# Saw this sad little senior guy on the Ringold, Ga shelter site?



## LauraBella (Feb 9, 2010)

Petfinder Adoptable Dog | Golden Retriever | Ringgold, GA | Pops

This little guy looks so sweet and sad. Is anyone in the Catoosa Co, Ga area?


----------



## kateann1201 (Jan 9, 2011)

Ugh :doh: Older dogs in the shelter are my weakness. I can't stand seeing an old dog (or any dog) in the shelter. :no:


----------



## LauraBella (Feb 9, 2010)

I'm so close to borrowing the money from my Mom and driving down to Georgia to get him.... But I can't.


----------



## LauraBella (Feb 9, 2010)

I emailed Adopt A Golden (Atlanta) and GRRA.


----------



## trainurdogs (May 20, 2010)

My heart is breaking for that poor guy... I hope someone takes him home soon! He looks so hopeful...


----------



## LauraBella (Feb 9, 2010)

Does anyone know if one needs a GA driver's license to pull a dog in Georgia? I CAN'T afford another dog right now, but I'm less than an hour away. I could go pull him for someone else if the GA rescues can't take him.


----------



## LauraBella (Feb 9, 2010)

This is a kill shelter.


----------



## kateann1201 (Jan 9, 2011)

I doubt it. It's probably just a valid driver's license or other form of ID. You can call first thing and ask them though. Get him! Get him! Get him! lol Sorry, I'm a pushover for shelter dogs.


----------



## goldencontriever3 (Nov 7, 2008)

There is another thread about this guy in the Rescue Cases. I don't know how to link it here. It said the family that found him was interesred in adopting him after his stray hold was up.


----------



## LauraBella (Feb 9, 2010)

I literally don't have the adoption fee. (Student budget--no fin-aid for a few weeks.) But I have a tank of gas.


----------



## LauraBella (Feb 9, 2010)

I am so relieved there's someone who is probably taking him.


----------



## kateann1201 (Jan 9, 2011)

I found the thread. It looks like a rescue or two are involved :crossfing


----------



## LauraBella (Feb 9, 2010)

Thank you KateAnne and GoldenContriever.
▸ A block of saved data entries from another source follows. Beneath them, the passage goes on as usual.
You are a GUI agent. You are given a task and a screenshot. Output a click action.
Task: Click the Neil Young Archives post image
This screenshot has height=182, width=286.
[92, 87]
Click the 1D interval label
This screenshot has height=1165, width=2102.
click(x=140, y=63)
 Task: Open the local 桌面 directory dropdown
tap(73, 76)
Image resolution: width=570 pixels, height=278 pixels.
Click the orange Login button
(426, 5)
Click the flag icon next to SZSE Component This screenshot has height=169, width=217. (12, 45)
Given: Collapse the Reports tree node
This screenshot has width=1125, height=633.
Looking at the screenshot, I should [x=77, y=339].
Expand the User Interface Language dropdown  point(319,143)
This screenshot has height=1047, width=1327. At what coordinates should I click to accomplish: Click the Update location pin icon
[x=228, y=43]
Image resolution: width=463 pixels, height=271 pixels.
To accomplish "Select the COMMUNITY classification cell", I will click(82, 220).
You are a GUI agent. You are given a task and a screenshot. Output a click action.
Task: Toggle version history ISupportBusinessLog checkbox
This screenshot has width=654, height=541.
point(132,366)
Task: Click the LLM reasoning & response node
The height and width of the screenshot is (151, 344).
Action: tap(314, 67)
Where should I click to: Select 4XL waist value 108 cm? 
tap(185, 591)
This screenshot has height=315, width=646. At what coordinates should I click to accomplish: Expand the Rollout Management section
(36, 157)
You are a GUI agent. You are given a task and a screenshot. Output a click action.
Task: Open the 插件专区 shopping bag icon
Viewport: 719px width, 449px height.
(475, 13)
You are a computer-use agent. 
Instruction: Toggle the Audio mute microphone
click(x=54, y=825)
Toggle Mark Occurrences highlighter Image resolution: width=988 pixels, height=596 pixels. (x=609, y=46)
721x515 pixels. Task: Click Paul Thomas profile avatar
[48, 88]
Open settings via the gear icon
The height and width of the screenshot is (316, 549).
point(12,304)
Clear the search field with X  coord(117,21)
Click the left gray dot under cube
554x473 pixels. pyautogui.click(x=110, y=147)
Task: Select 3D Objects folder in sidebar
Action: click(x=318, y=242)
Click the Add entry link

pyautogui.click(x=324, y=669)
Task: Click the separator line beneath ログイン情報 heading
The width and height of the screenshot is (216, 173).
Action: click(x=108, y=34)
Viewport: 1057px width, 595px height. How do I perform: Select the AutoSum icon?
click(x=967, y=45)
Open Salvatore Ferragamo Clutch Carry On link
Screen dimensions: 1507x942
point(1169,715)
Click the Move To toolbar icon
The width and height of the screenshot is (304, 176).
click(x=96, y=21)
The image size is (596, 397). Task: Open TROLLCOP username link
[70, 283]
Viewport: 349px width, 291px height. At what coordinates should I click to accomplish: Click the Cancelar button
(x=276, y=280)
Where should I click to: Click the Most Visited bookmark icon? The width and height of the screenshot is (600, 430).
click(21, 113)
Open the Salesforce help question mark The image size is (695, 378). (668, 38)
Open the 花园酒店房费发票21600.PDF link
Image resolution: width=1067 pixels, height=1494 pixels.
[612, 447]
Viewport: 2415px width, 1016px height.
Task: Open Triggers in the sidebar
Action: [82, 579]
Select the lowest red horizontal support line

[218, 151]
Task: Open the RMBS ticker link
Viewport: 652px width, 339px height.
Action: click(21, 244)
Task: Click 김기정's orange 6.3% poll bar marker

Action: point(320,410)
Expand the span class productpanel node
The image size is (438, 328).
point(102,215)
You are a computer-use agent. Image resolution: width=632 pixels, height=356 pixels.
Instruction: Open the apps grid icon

Thanks to you two, I will now sleep tonight.


----------



## coppers-mom (Jan 9, 2009)

"Pops" is listed under the GR rescue cases as well:
http://www.goldenretrieverforum.com...ases/91065-ga-pops-senior-golden-catoosa.html
His Petfinder page still shows him under adoptable. Does anyone know what his true status is?


----------



## kateann1201 (Jan 9, 2011)

Just got a response from TVGRR. They said, they were informed that his owners picked him up. I'm going to call the shelter and verify...


----------



## kateann1201 (Jan 9, 2011)

The shelter is closed until Monday (possibly Tuesday because of the holiday), so I'll call then.


----------



## Karen519 (Aug 21, 2006)

*kateann*

kateann

Did you find anything out from the shelter?


----------